## QUESTIONS À TRAITER
1 > D'après l'article sur la publicité à la télévision publique, à quel moment le chef de l'État avait-il imposé la disparition de la publicité des écrans publics après 20 heures ?
2 > Prolongez l'article sur la publicité à la télévision publique en reprenant juste après sa dernière phrase.
═════ EXTRAIT CHOISI ═════
Une salle de régie de France Télévisions.
- © Photo AFP
La question divise toujours autant. Et à l'UMP, ils sont de plus en plus nombreux à faire entendre leur voix. Une voix discordante par rapport au discours présidentiel. Jean-François Copé se prononce pour le maintien de la publicité. Tout comme Yves Jego. Fredéric Mitterrand, lui, est contre. Mais il est bien seul. Nicolas Sarkozy doit apprécier. Et pour le moment, il observe.
Début 2009, le chef de l'Etat avait imposé la disparition de la publicité des écrans publics après 20 heures. Mais depuis, la suppression totale est réellement remise en cause, faute de financement. Les députés UMP, emmenés par Jean-François Copé, plaident tous pour le maintien de la publicité durant la journée. Le député UMP Yves Jégo estime qu'il ne fallait pas adopter une attitude "jusqu'au-boutiste (...) Dans un moment de crise, il y a la question des recettes qui se pose immanquablement".
═════ JEU DE DONNÉES ═════
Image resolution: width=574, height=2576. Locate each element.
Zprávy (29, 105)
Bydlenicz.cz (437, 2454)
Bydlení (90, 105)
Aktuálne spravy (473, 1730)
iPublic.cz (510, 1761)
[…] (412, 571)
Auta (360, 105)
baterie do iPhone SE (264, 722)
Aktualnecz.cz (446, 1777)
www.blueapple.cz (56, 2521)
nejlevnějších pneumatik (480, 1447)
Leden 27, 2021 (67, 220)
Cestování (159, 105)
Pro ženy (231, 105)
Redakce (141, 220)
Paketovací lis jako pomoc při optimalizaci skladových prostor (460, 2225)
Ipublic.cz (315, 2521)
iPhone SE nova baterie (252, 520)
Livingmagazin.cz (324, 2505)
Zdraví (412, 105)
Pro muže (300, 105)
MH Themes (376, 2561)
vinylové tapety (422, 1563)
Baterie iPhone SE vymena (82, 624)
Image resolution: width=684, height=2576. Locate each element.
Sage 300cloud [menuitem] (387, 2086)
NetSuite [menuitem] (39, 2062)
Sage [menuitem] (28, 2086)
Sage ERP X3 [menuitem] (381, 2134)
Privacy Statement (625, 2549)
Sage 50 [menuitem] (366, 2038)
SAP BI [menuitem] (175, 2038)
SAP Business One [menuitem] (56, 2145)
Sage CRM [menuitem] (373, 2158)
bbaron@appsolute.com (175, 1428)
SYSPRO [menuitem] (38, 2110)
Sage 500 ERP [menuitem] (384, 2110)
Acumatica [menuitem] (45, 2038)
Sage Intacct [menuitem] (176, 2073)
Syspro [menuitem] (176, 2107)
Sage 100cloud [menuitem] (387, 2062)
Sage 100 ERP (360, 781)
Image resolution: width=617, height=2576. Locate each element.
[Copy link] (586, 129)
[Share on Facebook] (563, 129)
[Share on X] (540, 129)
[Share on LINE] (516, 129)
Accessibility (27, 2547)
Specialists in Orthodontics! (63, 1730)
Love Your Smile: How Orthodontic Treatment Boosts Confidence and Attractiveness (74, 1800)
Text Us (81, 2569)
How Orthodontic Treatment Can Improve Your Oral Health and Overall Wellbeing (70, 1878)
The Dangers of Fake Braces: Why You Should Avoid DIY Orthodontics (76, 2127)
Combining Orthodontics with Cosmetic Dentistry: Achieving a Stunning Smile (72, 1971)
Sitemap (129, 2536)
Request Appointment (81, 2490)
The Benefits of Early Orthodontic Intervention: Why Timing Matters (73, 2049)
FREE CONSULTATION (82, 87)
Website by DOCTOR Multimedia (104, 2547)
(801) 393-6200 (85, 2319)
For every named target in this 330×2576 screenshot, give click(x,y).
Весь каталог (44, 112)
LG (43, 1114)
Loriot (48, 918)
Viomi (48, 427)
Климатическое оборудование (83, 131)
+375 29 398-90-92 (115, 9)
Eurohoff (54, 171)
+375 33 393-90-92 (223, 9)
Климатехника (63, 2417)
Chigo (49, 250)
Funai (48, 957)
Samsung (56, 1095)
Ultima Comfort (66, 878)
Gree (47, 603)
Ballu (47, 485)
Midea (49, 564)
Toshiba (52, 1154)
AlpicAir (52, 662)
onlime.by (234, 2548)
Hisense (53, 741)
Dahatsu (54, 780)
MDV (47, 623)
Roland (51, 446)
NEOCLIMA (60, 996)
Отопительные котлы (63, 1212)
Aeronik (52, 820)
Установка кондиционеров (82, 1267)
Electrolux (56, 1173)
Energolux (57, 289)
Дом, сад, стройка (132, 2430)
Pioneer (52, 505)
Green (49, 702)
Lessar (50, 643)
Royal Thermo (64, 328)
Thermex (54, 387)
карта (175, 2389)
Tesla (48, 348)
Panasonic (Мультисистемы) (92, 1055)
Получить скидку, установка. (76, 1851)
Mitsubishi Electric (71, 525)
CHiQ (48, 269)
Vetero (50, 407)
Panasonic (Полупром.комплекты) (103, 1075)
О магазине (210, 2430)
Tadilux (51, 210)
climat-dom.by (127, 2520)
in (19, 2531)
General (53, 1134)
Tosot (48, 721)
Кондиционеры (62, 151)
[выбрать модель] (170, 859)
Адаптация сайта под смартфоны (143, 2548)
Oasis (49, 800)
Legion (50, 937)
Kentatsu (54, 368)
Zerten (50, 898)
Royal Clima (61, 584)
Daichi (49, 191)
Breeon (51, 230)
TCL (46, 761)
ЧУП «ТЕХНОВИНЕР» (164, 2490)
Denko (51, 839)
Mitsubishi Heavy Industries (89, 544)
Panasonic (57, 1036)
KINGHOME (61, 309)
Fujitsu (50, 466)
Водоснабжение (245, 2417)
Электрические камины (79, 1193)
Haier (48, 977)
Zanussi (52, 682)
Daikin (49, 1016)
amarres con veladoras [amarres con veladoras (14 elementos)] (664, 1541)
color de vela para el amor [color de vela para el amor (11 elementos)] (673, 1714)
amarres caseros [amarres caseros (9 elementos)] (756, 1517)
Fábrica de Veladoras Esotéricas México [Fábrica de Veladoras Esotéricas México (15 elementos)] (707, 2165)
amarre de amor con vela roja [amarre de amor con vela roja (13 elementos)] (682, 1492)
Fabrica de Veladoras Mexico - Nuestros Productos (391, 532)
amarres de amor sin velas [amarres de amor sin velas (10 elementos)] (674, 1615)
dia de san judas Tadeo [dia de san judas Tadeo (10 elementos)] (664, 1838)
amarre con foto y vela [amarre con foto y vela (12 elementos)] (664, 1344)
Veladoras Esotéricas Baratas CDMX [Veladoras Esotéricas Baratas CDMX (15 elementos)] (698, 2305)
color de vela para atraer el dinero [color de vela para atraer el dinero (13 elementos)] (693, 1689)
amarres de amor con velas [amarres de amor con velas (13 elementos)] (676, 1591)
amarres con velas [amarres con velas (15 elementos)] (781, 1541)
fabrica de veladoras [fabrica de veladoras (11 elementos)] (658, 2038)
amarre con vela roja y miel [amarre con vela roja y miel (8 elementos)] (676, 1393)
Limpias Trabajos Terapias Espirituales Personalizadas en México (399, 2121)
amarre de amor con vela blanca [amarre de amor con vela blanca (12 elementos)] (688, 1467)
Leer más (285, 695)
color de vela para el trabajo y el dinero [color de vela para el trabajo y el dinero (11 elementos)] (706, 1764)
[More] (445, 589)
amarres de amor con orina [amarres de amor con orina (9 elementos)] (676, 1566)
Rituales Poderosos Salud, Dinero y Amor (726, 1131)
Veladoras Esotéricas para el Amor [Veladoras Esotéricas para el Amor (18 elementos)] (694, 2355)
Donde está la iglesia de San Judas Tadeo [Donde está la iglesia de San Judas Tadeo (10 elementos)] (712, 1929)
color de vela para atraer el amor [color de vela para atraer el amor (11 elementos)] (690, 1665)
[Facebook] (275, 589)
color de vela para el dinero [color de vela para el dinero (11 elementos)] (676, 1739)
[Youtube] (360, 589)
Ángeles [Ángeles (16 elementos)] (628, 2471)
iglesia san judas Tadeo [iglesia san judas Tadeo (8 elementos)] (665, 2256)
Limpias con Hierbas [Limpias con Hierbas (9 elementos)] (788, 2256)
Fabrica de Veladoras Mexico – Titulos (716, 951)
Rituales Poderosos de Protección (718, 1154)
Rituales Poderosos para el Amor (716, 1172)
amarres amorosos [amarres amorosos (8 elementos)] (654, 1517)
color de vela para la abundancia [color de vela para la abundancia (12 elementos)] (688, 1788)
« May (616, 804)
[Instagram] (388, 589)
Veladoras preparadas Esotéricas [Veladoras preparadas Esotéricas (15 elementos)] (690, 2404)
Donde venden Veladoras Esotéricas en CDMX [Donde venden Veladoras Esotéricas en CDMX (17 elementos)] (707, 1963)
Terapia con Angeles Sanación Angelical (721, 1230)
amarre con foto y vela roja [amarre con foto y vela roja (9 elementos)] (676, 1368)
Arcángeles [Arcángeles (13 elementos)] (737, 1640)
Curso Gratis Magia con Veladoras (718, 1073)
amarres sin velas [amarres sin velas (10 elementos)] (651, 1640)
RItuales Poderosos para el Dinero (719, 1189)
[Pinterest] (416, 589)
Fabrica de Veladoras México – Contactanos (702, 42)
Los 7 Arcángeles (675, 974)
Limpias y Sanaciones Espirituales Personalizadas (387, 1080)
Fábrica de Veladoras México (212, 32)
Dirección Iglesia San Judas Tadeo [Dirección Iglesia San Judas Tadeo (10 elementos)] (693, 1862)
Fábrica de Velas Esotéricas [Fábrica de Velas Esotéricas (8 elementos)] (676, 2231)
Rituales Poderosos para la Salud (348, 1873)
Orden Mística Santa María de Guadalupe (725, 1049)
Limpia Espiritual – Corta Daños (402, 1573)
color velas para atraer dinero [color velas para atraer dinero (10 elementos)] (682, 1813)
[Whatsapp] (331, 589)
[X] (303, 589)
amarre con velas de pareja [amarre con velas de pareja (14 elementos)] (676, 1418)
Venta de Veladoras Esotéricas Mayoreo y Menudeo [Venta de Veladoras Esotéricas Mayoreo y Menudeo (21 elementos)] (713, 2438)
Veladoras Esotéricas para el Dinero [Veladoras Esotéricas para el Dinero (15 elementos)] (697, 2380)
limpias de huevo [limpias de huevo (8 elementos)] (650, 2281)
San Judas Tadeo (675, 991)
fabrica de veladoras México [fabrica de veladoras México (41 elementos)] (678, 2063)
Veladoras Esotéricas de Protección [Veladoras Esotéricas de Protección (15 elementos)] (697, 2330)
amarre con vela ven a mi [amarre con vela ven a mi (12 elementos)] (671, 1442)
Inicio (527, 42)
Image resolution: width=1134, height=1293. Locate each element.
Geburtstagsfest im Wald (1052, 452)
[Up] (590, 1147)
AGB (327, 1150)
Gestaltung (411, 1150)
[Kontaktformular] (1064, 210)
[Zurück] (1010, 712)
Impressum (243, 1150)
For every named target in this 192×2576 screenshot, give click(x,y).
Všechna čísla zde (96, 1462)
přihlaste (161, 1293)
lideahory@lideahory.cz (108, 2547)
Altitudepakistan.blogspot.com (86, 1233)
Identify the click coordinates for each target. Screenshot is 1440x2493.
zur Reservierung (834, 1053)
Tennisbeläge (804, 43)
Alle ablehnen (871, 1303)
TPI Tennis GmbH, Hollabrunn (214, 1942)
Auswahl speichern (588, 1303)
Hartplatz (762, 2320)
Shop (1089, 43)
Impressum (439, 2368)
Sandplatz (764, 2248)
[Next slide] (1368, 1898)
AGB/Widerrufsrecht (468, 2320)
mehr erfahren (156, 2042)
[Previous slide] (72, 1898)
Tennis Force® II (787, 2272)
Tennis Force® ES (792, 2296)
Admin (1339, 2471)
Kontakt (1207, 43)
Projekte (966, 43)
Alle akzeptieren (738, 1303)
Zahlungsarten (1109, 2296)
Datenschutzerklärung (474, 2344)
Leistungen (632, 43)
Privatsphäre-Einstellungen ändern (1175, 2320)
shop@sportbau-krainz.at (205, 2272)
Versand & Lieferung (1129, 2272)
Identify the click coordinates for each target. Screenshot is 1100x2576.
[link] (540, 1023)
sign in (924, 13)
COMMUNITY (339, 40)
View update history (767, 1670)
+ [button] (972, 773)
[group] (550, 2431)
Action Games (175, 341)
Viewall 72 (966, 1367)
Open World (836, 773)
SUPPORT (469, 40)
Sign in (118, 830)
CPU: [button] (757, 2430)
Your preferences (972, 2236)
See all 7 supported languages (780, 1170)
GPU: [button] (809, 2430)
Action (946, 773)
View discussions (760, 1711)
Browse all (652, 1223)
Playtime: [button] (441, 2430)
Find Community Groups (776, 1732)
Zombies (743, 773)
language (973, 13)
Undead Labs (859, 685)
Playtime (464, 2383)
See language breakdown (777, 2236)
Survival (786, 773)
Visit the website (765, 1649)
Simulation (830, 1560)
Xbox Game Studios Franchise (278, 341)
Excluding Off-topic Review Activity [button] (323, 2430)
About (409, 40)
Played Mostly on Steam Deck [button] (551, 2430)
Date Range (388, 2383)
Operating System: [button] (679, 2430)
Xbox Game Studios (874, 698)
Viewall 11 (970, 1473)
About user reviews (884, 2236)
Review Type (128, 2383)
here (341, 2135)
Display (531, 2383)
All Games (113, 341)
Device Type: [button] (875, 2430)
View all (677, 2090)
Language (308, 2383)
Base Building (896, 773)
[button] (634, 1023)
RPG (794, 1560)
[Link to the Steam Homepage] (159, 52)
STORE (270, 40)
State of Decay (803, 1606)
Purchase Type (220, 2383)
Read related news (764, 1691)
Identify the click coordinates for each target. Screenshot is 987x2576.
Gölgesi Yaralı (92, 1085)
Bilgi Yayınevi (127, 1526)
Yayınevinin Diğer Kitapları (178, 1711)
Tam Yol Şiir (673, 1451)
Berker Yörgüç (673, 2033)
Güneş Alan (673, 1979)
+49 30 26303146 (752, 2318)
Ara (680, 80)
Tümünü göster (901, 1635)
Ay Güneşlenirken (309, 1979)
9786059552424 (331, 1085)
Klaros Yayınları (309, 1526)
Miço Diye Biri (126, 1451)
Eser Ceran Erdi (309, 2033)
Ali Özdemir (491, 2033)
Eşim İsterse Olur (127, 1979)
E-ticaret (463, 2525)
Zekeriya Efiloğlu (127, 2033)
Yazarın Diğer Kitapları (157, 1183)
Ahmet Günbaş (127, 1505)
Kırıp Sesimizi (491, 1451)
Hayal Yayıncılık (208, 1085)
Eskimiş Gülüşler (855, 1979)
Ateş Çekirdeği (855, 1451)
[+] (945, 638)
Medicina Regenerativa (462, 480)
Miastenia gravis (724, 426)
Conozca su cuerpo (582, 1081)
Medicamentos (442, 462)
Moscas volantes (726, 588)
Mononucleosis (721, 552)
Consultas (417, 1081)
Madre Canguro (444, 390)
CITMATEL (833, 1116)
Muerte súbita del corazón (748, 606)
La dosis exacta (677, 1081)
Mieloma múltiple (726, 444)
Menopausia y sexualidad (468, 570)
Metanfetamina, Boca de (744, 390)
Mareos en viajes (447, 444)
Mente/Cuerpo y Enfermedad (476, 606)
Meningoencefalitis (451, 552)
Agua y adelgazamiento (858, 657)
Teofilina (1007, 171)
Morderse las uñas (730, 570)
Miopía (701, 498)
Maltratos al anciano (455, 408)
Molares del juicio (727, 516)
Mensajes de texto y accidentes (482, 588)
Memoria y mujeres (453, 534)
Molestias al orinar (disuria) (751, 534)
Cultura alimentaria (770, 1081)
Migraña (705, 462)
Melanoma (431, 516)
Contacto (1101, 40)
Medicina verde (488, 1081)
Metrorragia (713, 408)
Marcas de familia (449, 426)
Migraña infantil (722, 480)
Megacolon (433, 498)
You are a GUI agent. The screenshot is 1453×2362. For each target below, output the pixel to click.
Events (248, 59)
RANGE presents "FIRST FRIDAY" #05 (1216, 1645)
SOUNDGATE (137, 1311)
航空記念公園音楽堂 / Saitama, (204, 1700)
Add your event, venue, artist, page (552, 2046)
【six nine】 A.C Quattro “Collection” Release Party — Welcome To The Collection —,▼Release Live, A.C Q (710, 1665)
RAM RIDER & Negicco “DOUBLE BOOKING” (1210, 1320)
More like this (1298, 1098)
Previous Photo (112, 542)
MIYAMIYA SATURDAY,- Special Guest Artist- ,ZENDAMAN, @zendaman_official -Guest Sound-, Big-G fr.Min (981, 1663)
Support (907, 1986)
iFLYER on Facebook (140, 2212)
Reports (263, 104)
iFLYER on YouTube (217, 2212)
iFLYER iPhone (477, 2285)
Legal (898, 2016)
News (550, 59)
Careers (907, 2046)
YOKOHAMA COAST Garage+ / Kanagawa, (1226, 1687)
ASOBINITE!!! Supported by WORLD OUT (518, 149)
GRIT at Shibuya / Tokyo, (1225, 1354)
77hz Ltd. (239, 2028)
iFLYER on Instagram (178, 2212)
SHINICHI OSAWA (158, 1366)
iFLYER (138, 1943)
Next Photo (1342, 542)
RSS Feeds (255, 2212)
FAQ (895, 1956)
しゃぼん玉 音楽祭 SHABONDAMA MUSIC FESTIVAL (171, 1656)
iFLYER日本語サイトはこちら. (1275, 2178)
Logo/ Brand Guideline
═════
## RÉPONSES PAR TÂCHE
1 > Début 2009.

2 >
Maintenir la pub de 6h à 20h sur France 2, France 3, France 4, France 5 et RFO permettrait de conserver des recettes qui ont dépassé 400 millions d'euros en 2009. Une manne non négligeable. Sachant que les finances de l'Etat sont au plus bas, il semblerait plus raisonnable de "couper la poire en deux" et d'abandonner une partie du projet. Pour l'instant, Nicolas Sarkozy, qui profite du soutien de TF1 et M6, ne veut pas revenir en arrière. Mercredi matin, Luc Chatel a même été très clair. Le porte-parole de l'exécutif a indiqué que "le gouvernement n'avait pas modifié" son projet. Jusqu'à quand ? La question reste posée.
Le manque à gagner de la suppression de la pub ne trouve pour le moment aucune compensation financière concrète. La taxe sur les fournisseurs d’accès à internet n'est quasi plus à l'ordre du jour après le recadrage de la Commission européenne. L’augmentation de la redevance audiovisuelle envisagée par Frédéric Mitterrand resterait l'ultime solution. Problème : elle est loin d'être populaire.